This paper addresses the challenge of optimizing meta-parameters (i.e., hyperparameters) in machine learning algorithms, a critical factor influencing training efficiency and model performance. Moving away from the computationally expensive traditional meta-parameter search methods, we introduce MetaOptimize framework that dynamically adjusts meta-parameters, particularly step sizes (also known as learning rates), during training.
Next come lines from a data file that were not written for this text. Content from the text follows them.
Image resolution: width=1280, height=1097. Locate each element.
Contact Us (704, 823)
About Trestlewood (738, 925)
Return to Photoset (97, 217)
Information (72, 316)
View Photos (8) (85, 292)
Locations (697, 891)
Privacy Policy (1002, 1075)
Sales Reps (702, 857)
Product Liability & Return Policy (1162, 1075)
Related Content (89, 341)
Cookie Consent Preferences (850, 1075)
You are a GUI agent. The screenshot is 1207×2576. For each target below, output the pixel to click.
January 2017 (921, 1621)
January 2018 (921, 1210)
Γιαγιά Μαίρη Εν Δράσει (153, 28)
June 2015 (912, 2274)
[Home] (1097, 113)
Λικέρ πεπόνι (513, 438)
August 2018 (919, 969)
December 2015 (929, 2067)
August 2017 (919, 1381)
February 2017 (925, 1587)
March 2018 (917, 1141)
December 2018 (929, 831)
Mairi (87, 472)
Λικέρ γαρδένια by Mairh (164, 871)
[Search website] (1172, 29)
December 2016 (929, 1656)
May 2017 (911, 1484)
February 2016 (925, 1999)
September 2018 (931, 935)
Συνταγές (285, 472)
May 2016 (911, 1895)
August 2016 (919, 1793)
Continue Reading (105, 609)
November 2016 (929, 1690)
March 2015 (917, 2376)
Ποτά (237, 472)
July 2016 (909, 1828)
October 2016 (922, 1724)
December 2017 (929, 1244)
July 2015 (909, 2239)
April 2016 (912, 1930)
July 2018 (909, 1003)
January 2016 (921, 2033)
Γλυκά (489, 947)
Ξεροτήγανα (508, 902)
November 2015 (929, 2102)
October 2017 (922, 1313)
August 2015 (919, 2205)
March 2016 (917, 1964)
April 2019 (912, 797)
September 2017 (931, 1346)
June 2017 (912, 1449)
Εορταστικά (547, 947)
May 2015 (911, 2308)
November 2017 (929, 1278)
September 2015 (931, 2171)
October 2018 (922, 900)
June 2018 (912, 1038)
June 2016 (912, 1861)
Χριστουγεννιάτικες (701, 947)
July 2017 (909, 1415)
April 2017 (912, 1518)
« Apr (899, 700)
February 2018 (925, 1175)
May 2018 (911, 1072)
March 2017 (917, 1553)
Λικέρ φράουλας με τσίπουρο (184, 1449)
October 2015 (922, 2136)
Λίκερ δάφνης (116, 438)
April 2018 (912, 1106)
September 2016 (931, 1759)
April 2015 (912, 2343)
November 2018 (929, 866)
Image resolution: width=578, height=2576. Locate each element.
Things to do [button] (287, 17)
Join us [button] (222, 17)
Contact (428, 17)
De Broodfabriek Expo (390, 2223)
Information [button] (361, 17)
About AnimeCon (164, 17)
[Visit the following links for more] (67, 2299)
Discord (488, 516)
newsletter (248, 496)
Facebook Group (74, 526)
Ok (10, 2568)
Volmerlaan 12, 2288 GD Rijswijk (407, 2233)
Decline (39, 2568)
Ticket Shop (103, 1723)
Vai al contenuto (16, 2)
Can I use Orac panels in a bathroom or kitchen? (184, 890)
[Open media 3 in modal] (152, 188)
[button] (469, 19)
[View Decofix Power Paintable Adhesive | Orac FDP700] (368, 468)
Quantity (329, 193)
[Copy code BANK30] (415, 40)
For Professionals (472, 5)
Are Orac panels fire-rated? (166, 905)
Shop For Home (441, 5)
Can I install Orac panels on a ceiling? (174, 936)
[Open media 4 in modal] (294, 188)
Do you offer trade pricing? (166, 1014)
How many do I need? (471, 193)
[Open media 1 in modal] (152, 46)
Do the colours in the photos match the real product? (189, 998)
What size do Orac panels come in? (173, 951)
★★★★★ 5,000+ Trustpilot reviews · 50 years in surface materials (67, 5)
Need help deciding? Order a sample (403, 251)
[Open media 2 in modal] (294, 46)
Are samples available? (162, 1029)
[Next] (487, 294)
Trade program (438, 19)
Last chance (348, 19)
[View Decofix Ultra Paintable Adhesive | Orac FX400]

More specifically, MetaOptimize can wrap around any first-order optimization algorithm, tuning step sizes on the fly to minimize a specific form of regret that accounts for long-term effect of step sizes on training, through a discounted sum of future losses. We also introduce low complexity variants of MetaOptimize that, in conjunction with its adaptability to multiple optimization algorithms, demonstrate performance competitive to those of best hand-crafted learning rate schedules across various machine learning applications.

翻译：本文针对机器学习算法中元参数（即超参数）优化这一关键挑战展开研究，该参数直接影响训练效率与模型性能。为摆脱传统元参数搜索方法计算成本高昂的困境，我们提出MetaOptimize框架，该框架能在训练过程中动态调整元参数，特别是步长（亦称学习率）。具体而言，MetaOptimize可封装任何一阶优化算法，通过考虑步长对训练的长期影响（基于未来损失的折现求和），在线调整步长以最小化特定形式的遗憾值。我们还提出了MetaOptimize的低复杂度变体，该变体兼具对多种优化算法的适应性，在各类机器学习应用中展现出与最优人工设计学习率调度方案相媲美的性能。